Text shown
It all began in 1986, when Mr. Leslie T. Stewart CEO embarked on a journey to develop control systems to support the glass industry.  Stewart Engineers was founded in Grosse Ile, Michigan.  For several years, they served local clients in the control system industry.  As the team worked closely with these clients, they saw more and more business opportunities in the glass industry.  This led to an expansion in their team for the development of float innovative technology specifically for the float glass industry.

Early in the 1990’s, Stewart Engineers designed its first StewartFloat® Tin Bath Furnace.  The first StewartFloat® was installed and successfully commissioned in Indonesia.  Towards the end of that project Andrew Stewart, now President of Stewart Engineers, signed on to work for the company as a Controls System Engineer.

Provided data
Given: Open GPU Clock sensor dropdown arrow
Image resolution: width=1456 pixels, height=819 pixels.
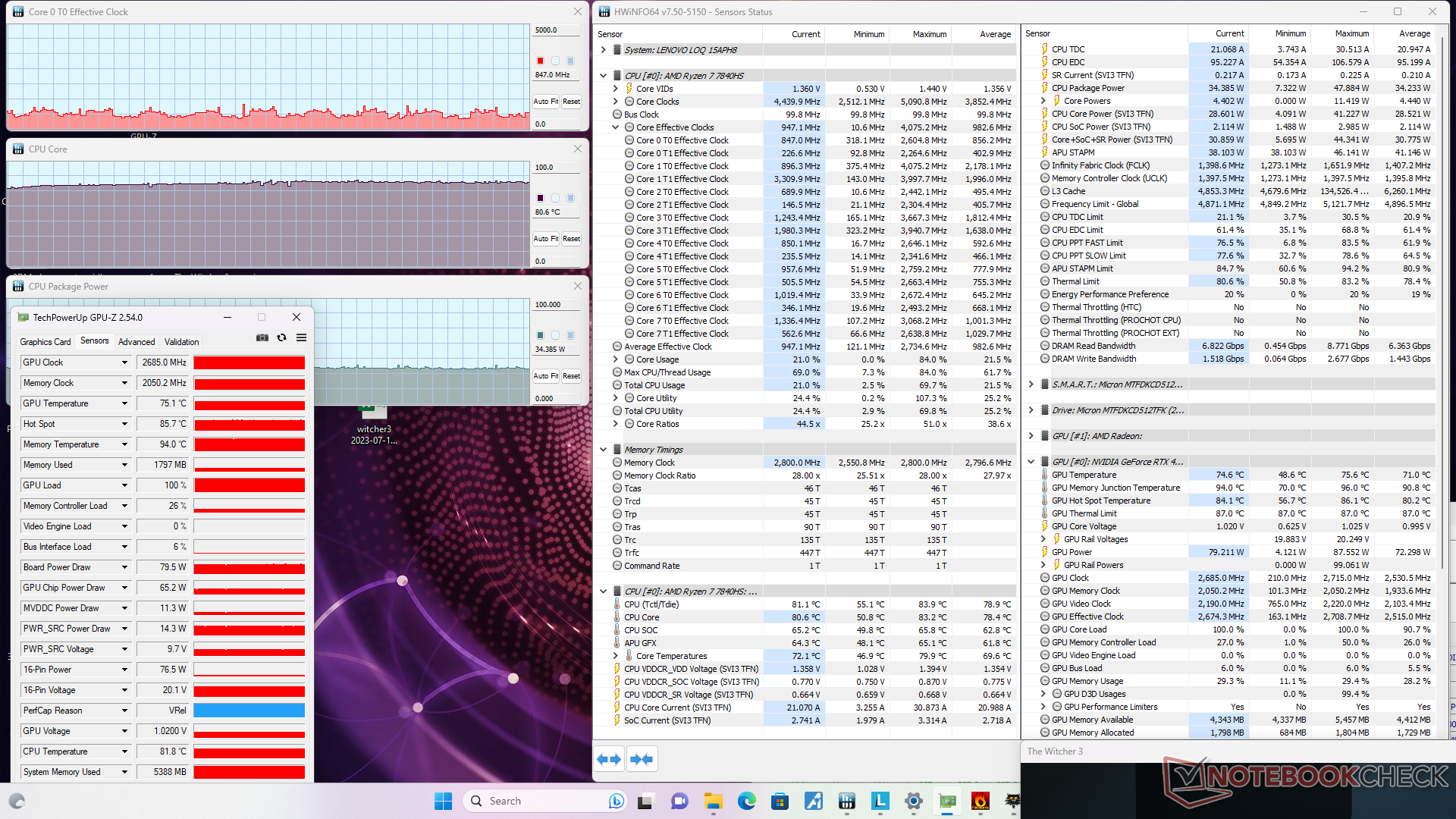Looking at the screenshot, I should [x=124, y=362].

Instructions
1. According to the Stewart Engineers history, in which country was the first StewartFloat® installed and successfully commissioned?
2. Please carry the Stewart Engineers history forward from its final sentence.

Final results
1. Indonesia.

2.
Leslie T. Stewart




Andrew Stewart



After successfully commissioning over 20 StewartFloat® Tin Bath Furnaces, Andrew Stewart relocated the office and all its employees to Wake Forest, North Carolina. Andrew then led the design of the AcuraCoat® On-Line chemical vapor deposition (CVD) glass coating system and was promoted to President of Stewart Engineers.  He has steered the team in the successful commission of 3 turnkey glass manufacturing facilities, over 20 custom StewartFloat® Tin Bath Furnaces, 5 AcuraCoat® on-line glass coating systems, and over 100 other glass industry related projects.

Our latest world class turn-key glass manufacturing project is ORDA Glass, located in Kyzylorda, Kazakhstan.

ORDA Glass Complex Manufacturing Capabilities:

  •     600 MTPD
  •     2-12 mm glass thickness
  •     Producing export quality architectural glass
  •     CVD coated glass products:
    •         Low E
    •         Sunlite
    •         Solar control

Orda Glass


Stewart Engineers is the Technology Provider and Partner, EPC Contractor, Project Manager, and responsible for all product guarantees. The ORDA Glass complex will be ready for production in 2017 and is expected to be the most technically advanced glass complex in the world.
Stewart Engineers is a leader in the Glass Industry and has a presence on nearly every continent.  The growth of Stewart Engineers in this challenging economy is largely due to the investments in innovative technology advancements, the authority to provide technology licensing, all while offering the highest quality products at competitive prices.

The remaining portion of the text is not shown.